Using Offline Techniques to Strengthen Your Online Marketing Campaigns

Posted on the 21 July 2020 by Katy Perry

If there’s one thing that’s become the cornerstone of marketing in the 21st century, it’s digital marketing, and with good reason. The Digital 2019 report by HootSuite and We Are Social found that the average person spends about 6-7 hours a day online — fully a quarter of our lives, in fact. This new shift into the online realm has spurred a change in habits and ways of life, including the ways we communicate, the ways we connect, and especially the ways we purchase and consume goods and services.

Digital marketing has only grown in scope in response to this. It’s evolved far beyond the simple email mailing list, and has now grown to include digital advertisements, geofencing, AI, and algorithms. The last decade and a half have seen exponential growth on the part of online marketing, and the tools and concepts will only continue to grow and become more essential as time passes.

This new era has spurred a ton of changes in approaches to marketing. We cover a little about that in our article on ‘Talk Like a Human – The 2020 Digital Marketing Strategy’, which talks about the common pillars of social media strategies and new approaches. In the same vein of new approaches, digital marketing’s importance doesn’t mean that we should give up on traditional methods. Offline marketing can be important for strengthening and improving digital marketing campaigns in a myriad of ways. Here are only a few of them below.

Offline Techniques to Strengthen Your Online Marketing Campaigns

Flyers

Flyering may seem like an outdated approach to marketing, especially when compared with infinitely faster and more efficient methods like email newsletters. However, the sun hasn’t set on the method yet, and it can actually be a great way to bring your business out from the digital space and into the real world. A survey by FedEx Office found that 9 out of 10 consumers believe that there will always be a need for print materials.

Flyers can be a great way to reach out to the market when SEO and other digital marketing techniques aren’t pulling in enough leads. It’s affordable, simple, and can be incredibly impactful depending on your materials. It’s also fairly simple to link flyering to your digital marketing work.
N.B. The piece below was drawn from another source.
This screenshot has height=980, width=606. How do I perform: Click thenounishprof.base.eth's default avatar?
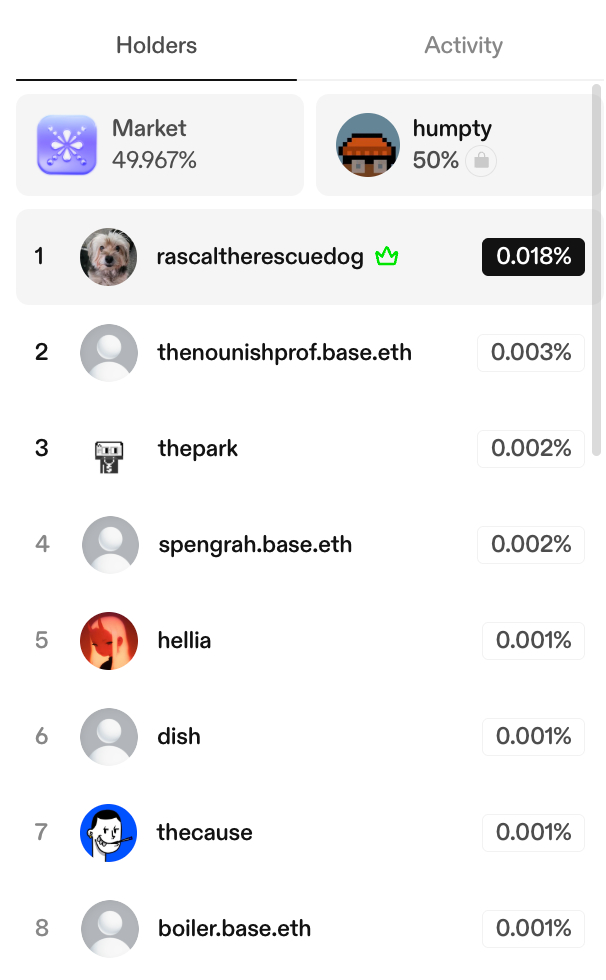(x=108, y=353)
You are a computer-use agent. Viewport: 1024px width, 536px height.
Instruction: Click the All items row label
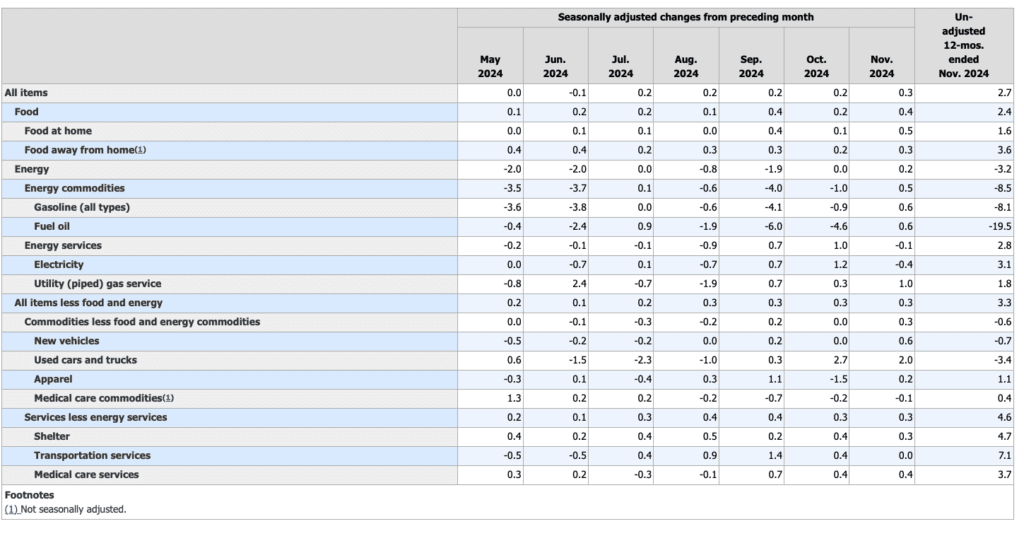click(25, 93)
Simply insert a link to your website, sign-up sheet, or email list in your flyer, and you’re already reaching out to a previously untapped market.

UTM Codes

You might agree with the idea that offline marketing techniques can help online campaigns, but what about tracking results? After all, in the information age data is king, and without straightforward information like clicks or views how will you know if your campaign is working?

UTM codes are one solution. UTM codes, as explained by Search Engine Journal, are short text strings appended to URLS that help businesses and marketers track who is visiting a site, and how. UTM codes can be included in your offline marketing materials, thus enabling you to accurately track who is responding to your campaign. By using these codes in your custom landing pages, you can then easily track your results using Google Analytics, and use that to further refine the other aspects of your campaign.

Direct Mail Retargeting

Generating a new lead is incredibly important, but getting them to come back is even better. Retargeting, as this method is called, is especially important in digital marketing given the vast amount of competition in digital ads and posts online. Sure, you might be able to get someone to visit your website, but will you be able to pull them back a second or third time? The answer is, you can— especially with direct mail marketing.
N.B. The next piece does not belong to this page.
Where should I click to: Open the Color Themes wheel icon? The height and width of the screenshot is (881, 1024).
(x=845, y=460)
Direct mail marketing might seem like a lackluster approach, but the results are actually fantastic. A feature on direct mail retargeting on Triadex Services found that it can yield 8 times the response rate of digital remarketing. You can use your direct mail pieces to follow up efficiently and stand out from the crowd. Customized mail pieces are more likely to be memorable in the eyes of your customers, and have the benefit of longer shelf life. This is because rather than glimpsing yet another ad online and forgetting about it, your customers are holding tangible materials that never expire.

Conclusion

While digital marketing has certainly proven that it’s here to stay, there are dozens if not hundreds of different ways you can improve responses to your campaigns. Traditional marketing is still as relevant as ever, and can be used to strengthen and improve campaigns more efficiently and affordably. If you’re looking to boost your responses, offline might be the way to do it.